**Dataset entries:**
+ + +
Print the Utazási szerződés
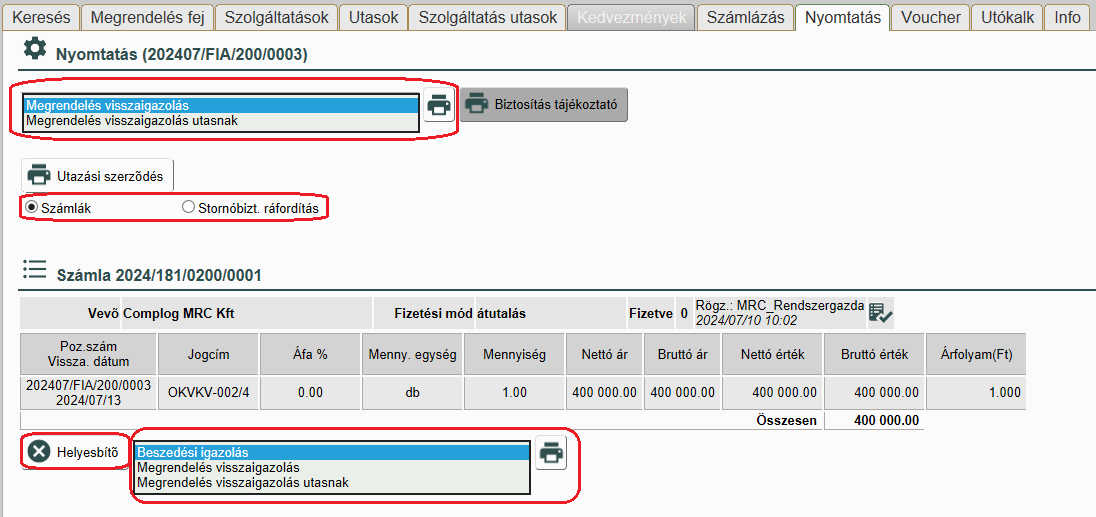Image resolution: width=1096 pixels, height=517 pixels. [97, 175]
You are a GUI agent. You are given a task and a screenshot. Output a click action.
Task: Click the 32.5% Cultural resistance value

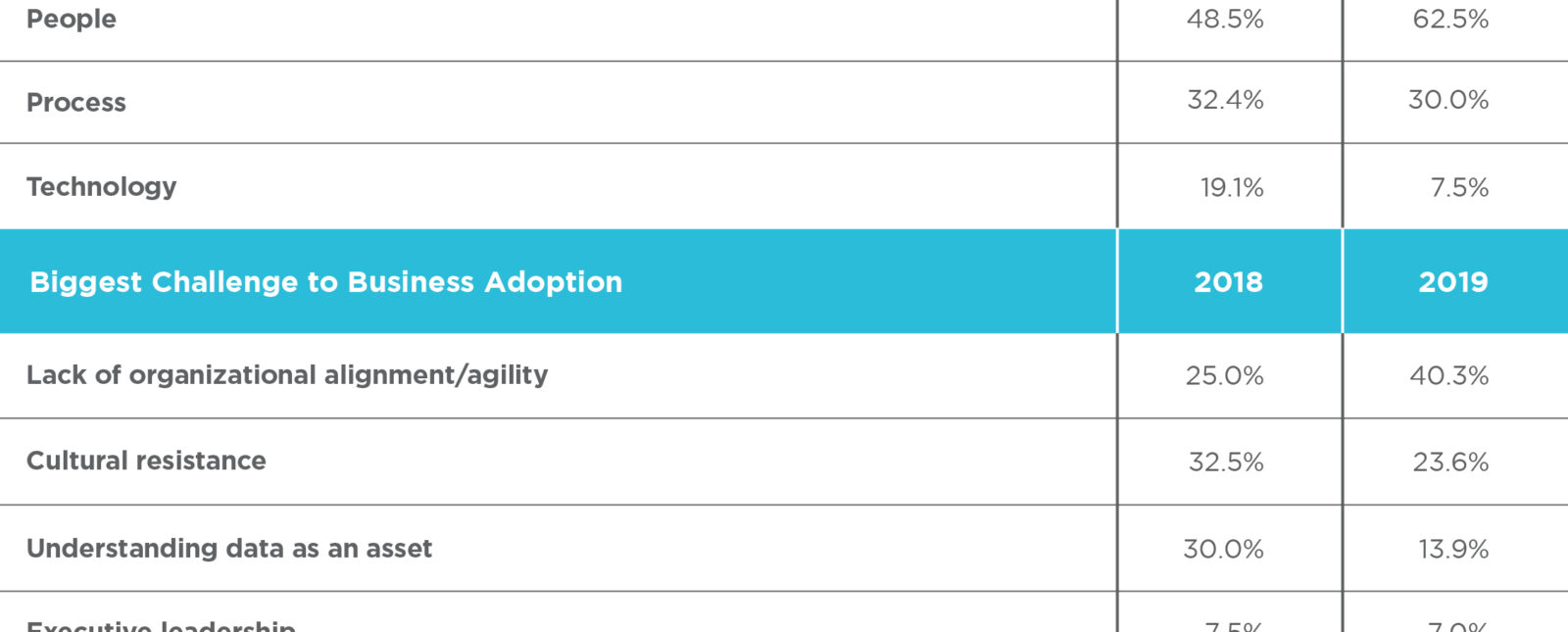[1226, 462]
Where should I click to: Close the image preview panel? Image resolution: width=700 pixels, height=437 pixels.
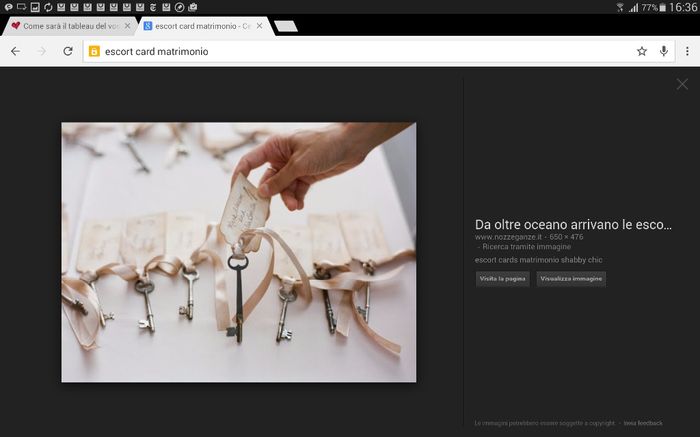coord(682,84)
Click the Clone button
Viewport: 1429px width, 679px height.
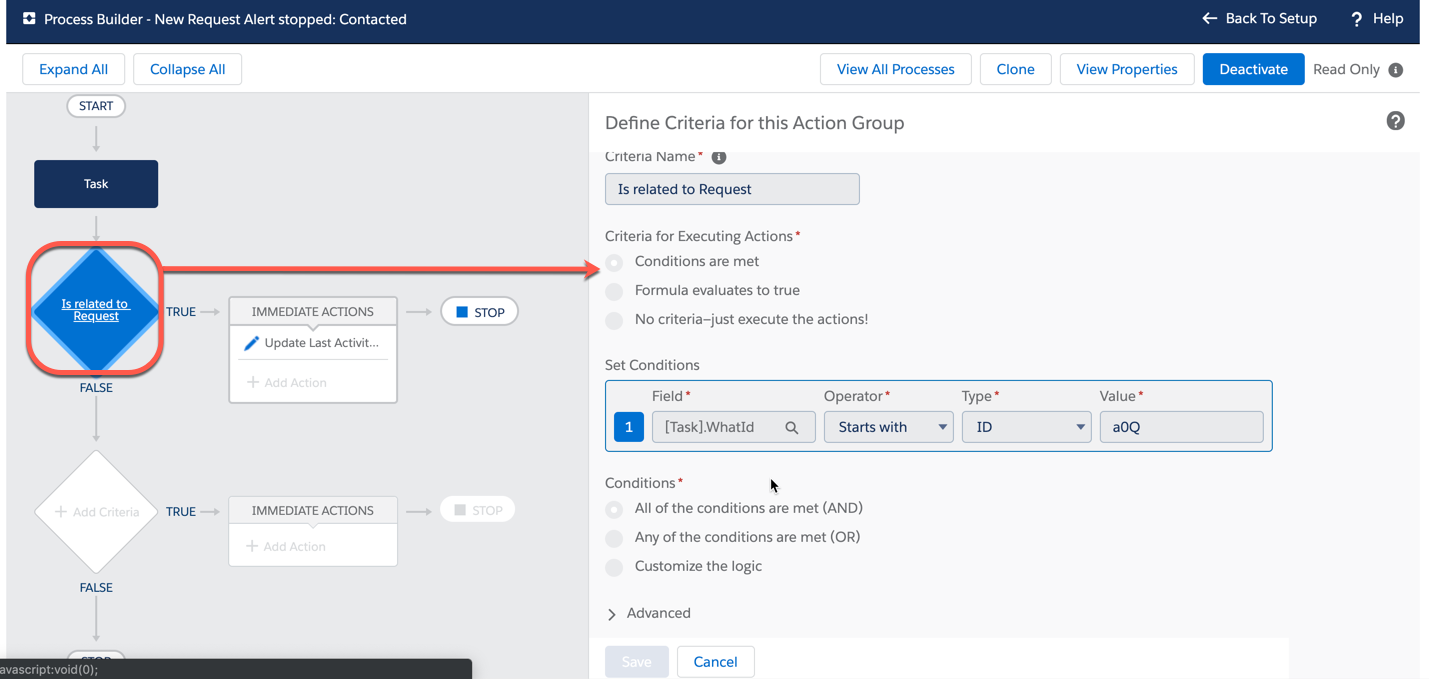(1015, 69)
+ + +
**WHAT TO DO:** With the images omitted, output all entries exactly as given.

**WRITTEN ANSWER:**
Print the Utazási szerződés
Image resolution: width=1096 pixels, height=517 pixels. [97, 175]
You are a GUI agent. You are given a task and a screenshot. Output a click action.
Task: Click the 32.5% Cultural resistance value

[1226, 462]
Where should I click to: Close the image preview panel? Image resolution: width=700 pixels, height=437 pixels.
coord(682,84)
Click the Clone button
Viewport: 1429px width, 679px height.
(1015, 69)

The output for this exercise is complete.